Scottish question: pendulum swings toward the ‘No’ camp

Updated - December 04, 2021 11:25 pm IST

Published - September 12, 2014 11:00 pm IST - LONDON/EDINBURGH:

A 'No' campaign poster is displayed in Soctland on Friday.

A 'No' campaign poster is displayed in Soctland on Friday.

The latest opinion poll on the September 18 Scottish referendum shows a swing in support for the Union — prompting huge relief in the pro-Union camp, and fury amongst ‘Yes’ campaigners who accuse Westminster of “scaremongering” and playing dirty.

A YouGov poll commissioned by The Times on Thursday showed 52 per cent backing the pro-Union side and 48 per cent supporting independence.

This marks a distinct mood-reversal from the YouGov poll that was conducted over the last weekend, which showed 51 per cent in favour of independence and 49 per cent against.

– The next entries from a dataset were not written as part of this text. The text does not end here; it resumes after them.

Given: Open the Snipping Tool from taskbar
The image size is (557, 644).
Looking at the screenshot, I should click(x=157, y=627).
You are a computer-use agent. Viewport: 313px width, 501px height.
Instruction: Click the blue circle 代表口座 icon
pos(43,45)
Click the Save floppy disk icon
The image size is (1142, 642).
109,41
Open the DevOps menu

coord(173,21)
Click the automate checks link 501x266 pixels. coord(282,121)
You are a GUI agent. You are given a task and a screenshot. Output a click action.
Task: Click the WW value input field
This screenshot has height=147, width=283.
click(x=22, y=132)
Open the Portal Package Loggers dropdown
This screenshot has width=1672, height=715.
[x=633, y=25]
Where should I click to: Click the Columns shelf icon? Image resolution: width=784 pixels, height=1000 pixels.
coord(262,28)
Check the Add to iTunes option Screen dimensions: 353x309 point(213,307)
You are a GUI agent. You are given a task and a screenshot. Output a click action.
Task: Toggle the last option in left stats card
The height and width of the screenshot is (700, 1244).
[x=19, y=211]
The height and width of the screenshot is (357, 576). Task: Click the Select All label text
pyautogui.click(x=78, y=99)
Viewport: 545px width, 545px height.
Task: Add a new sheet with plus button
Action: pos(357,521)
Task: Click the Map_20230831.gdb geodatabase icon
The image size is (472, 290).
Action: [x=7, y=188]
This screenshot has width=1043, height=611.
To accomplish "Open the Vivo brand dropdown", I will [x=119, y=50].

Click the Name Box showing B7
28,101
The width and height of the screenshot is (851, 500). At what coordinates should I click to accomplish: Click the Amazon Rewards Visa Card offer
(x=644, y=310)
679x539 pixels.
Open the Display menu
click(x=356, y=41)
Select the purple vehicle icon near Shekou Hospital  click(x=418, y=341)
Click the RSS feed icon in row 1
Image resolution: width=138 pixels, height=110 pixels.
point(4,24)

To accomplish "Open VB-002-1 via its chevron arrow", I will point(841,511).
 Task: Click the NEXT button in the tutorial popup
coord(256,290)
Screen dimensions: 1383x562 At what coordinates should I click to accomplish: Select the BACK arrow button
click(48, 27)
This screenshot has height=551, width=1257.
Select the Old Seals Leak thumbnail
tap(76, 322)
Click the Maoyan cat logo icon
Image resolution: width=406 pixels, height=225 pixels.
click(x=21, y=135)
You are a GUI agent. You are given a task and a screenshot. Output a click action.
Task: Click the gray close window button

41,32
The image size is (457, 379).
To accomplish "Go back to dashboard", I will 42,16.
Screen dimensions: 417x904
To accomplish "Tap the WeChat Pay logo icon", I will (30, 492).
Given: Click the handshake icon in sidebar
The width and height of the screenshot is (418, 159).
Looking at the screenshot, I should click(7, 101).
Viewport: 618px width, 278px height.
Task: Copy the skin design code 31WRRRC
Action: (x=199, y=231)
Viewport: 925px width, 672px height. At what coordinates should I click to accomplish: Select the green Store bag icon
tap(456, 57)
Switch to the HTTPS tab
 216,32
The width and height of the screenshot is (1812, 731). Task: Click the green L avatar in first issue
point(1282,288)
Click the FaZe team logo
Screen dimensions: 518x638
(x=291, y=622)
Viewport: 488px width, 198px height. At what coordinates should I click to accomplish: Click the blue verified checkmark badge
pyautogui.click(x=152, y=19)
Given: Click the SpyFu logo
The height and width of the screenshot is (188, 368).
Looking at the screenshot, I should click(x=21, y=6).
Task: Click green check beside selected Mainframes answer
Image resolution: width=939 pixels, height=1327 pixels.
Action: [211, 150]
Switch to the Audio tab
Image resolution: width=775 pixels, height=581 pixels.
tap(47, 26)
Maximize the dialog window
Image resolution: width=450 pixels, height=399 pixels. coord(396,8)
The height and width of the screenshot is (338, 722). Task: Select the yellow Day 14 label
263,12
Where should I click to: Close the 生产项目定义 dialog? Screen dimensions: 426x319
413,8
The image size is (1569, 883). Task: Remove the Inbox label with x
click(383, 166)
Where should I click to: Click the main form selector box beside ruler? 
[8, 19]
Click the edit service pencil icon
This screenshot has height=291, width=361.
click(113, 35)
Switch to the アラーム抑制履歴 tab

The swing of the pendulum back to a pro-Union mood in Scotland is seen as the result of a concerted effort by an alarmed establishment faced with the very real possibility that Scotland would vote to be independent.

News leak? A furious Alex Salmond, First Minister of Scotland and leader of the Yes campaign, accused the Treasury of leaking news to the BBC of plans by the Royal Bank of Scotland (RBS) to relocate its head offices to London in the event of a ‘Yes’ vote next week. Both the Treasury and the BBC have denied Mr. Salmond’s allegations.

Other than the RBS, several banks — Lloyds Banking Group, TSB, Tesco Bank and Clysedale bank and Standard Life have said they will transfer part of their business to London, although they have denied job cuts.

A flood of studies and analyses from the ‘No’ camp presenting scenarios of economic disaster for an independent Scotland is seen as having turned the tide, if only marginally, in favour of the union.

And the unthinkable happened when leaders of the three political parties — David Cameron of the Conservative Party; Nick Clegg of the Liberal Democrats and Ed Miliband of Labour — actually joined forces for a day of campaigning in Scotland on September 10.

Nevertheless, if energy, dynamism, visibility and optimism on the ground are any markers of popular mood, then Scotland would appear to be in a solidly ‘Yes’ frame of mind.

In Edinburgh and Glasgow, the ‘Yes’ word is out there and everywhere — boldly displayed on lapels, windows, banners and posters; and heard in conversations, arguments and speeches. The fervour and infectious enthusiasm for independence pervades the public space.

“There is definitely a groundswell,” says George MacDougall, a former journalist and long-time member of the Scottish National Party. “We won’t win by much but we will win.”

The turnout is expected to be unprecedented in Scottish electoral history. According to the election office nearly 4.3 million people have registered to vote — 97 per cent of all those eligible.